> _REQUIREMENT_: Rewrite the material as a numbered list with blank lines omitted, starting at the line containing "Open the search" and ending at the line containing "pyautogui.click(x=517, y=408)". Leave the pictures out of your list.

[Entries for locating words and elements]
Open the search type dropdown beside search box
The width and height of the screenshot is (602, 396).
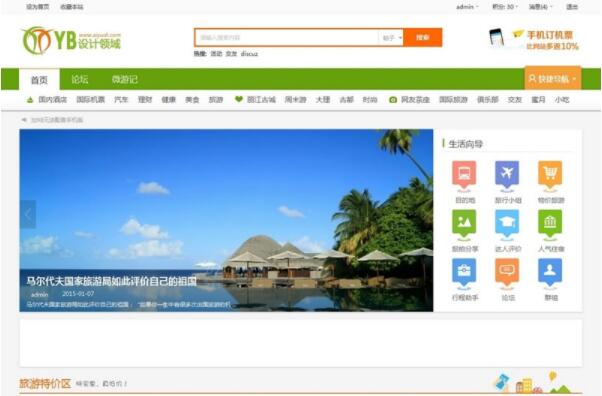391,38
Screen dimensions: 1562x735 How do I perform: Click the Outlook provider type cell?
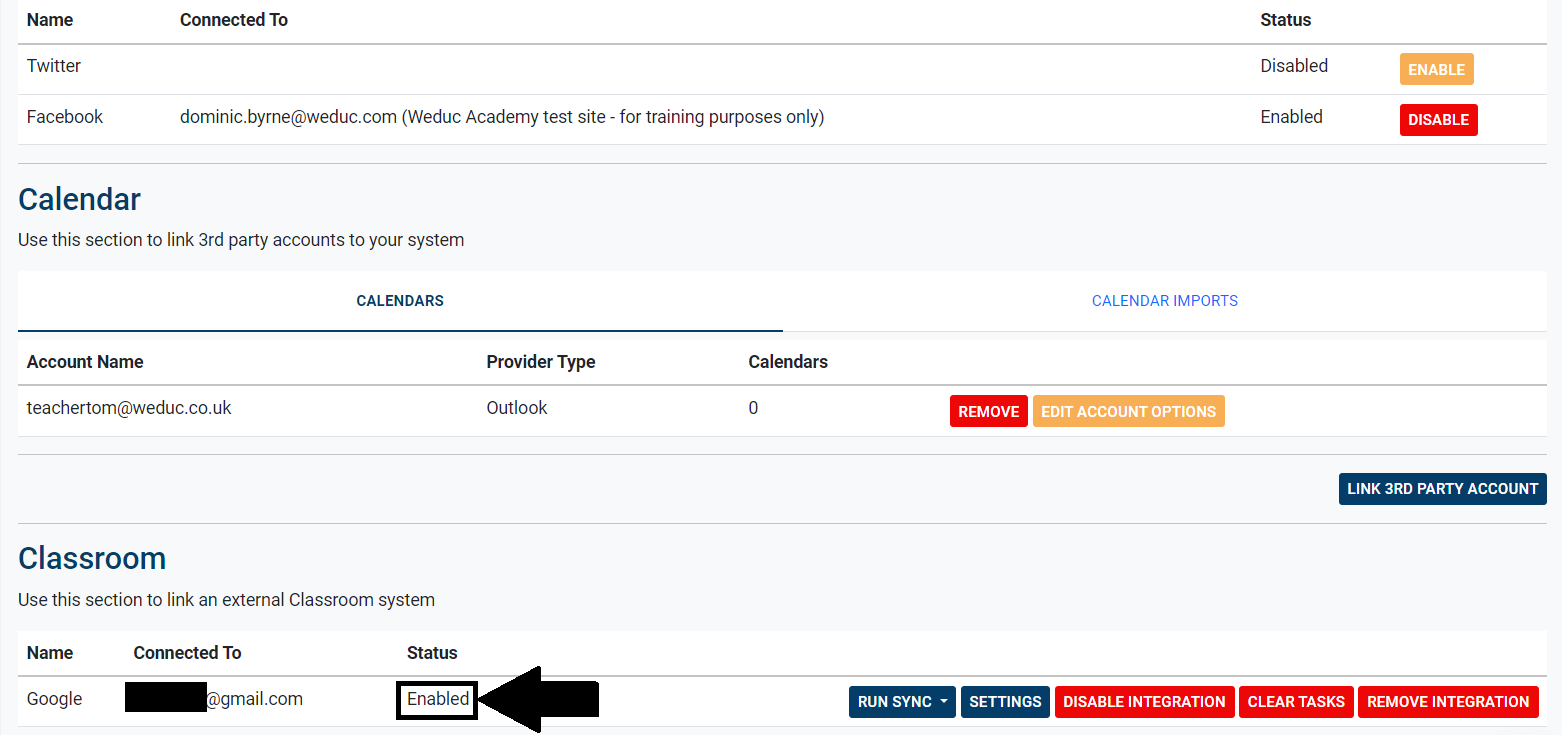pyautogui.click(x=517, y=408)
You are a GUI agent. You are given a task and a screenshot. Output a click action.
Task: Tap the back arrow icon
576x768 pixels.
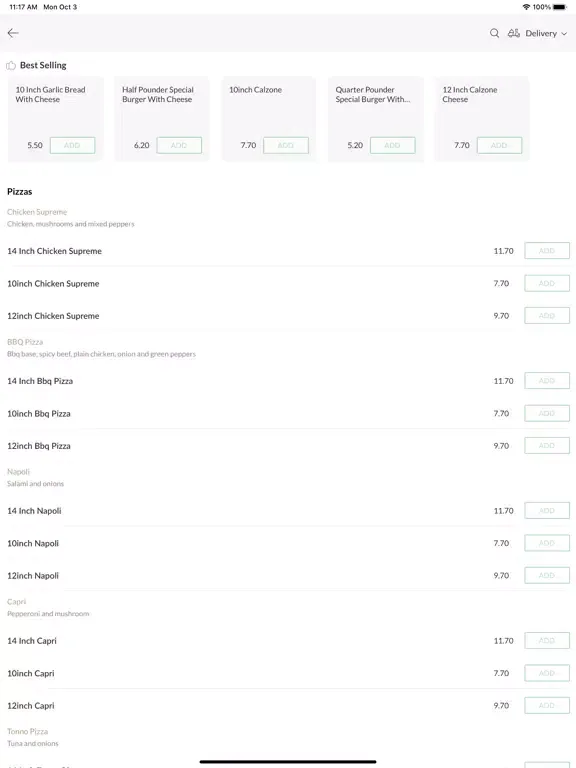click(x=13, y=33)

---

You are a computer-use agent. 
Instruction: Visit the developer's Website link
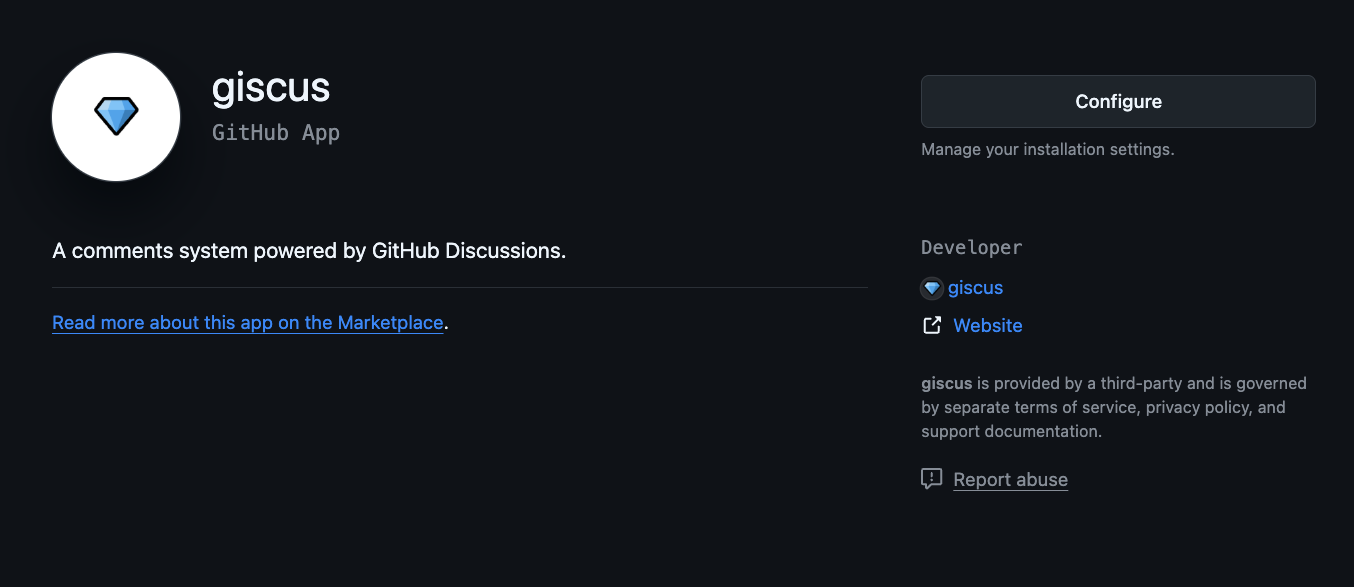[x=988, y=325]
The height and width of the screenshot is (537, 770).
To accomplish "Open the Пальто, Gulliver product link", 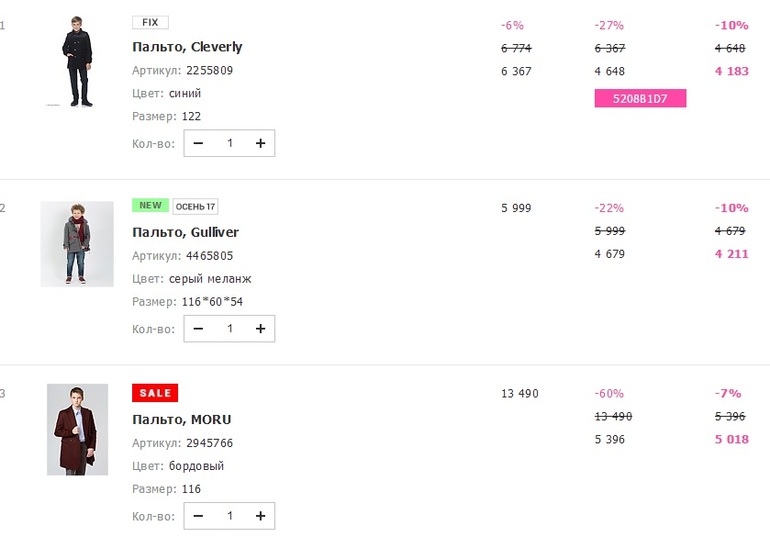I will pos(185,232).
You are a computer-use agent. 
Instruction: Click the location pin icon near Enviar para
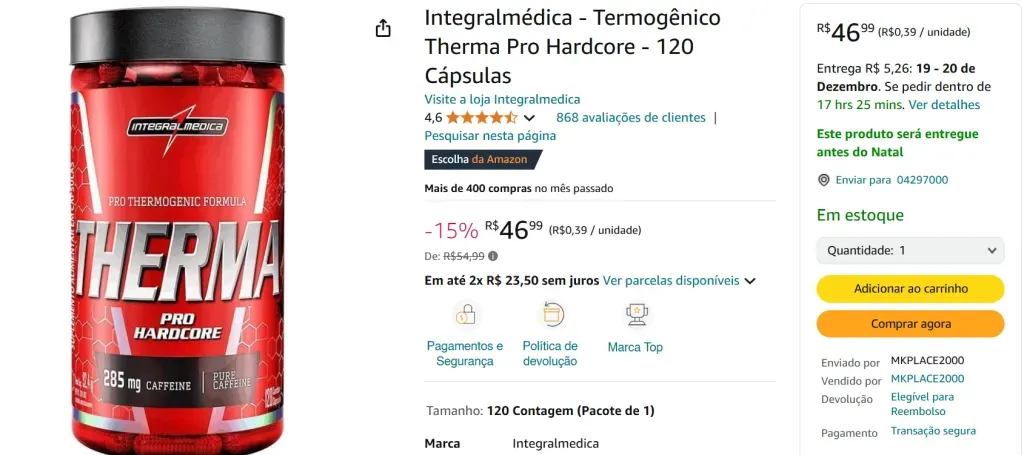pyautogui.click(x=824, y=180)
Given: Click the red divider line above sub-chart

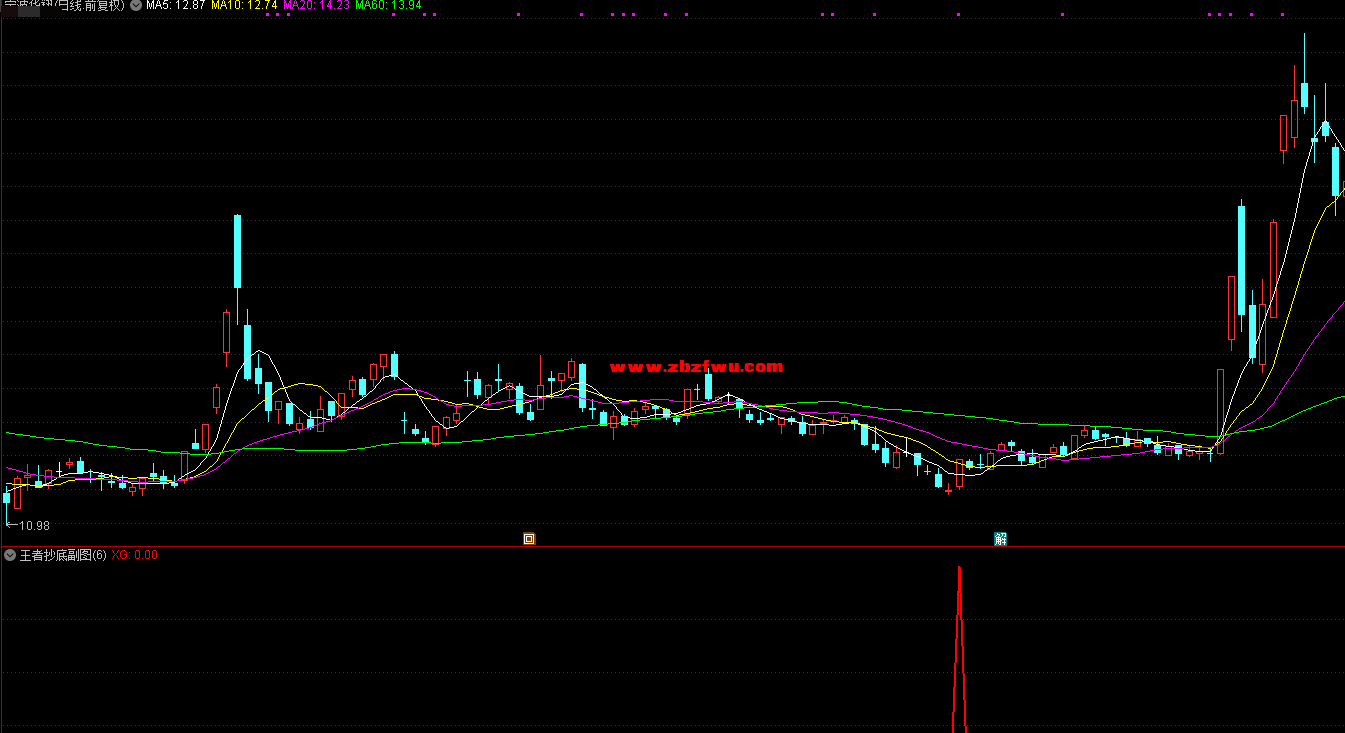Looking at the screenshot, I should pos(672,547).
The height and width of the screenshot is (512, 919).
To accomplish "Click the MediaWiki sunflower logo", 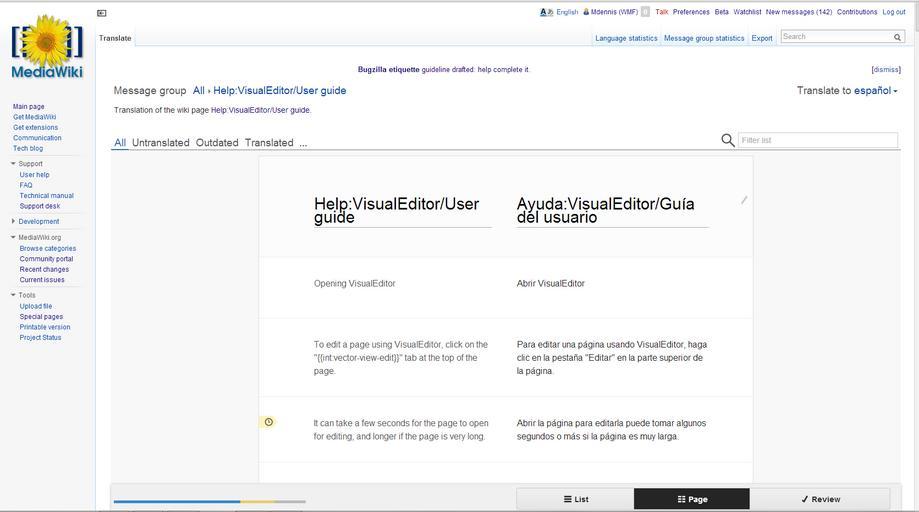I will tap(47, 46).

> _WRITTEN REPLY_:
1. Open the search type dropdown beside search box
2. The width and height of the screenshot is (602, 396).
3. 391,38
4. Screen dimensions: 1562x735 How do I perform: Click the Outlook provider type cell?
5. pyautogui.click(x=517, y=408)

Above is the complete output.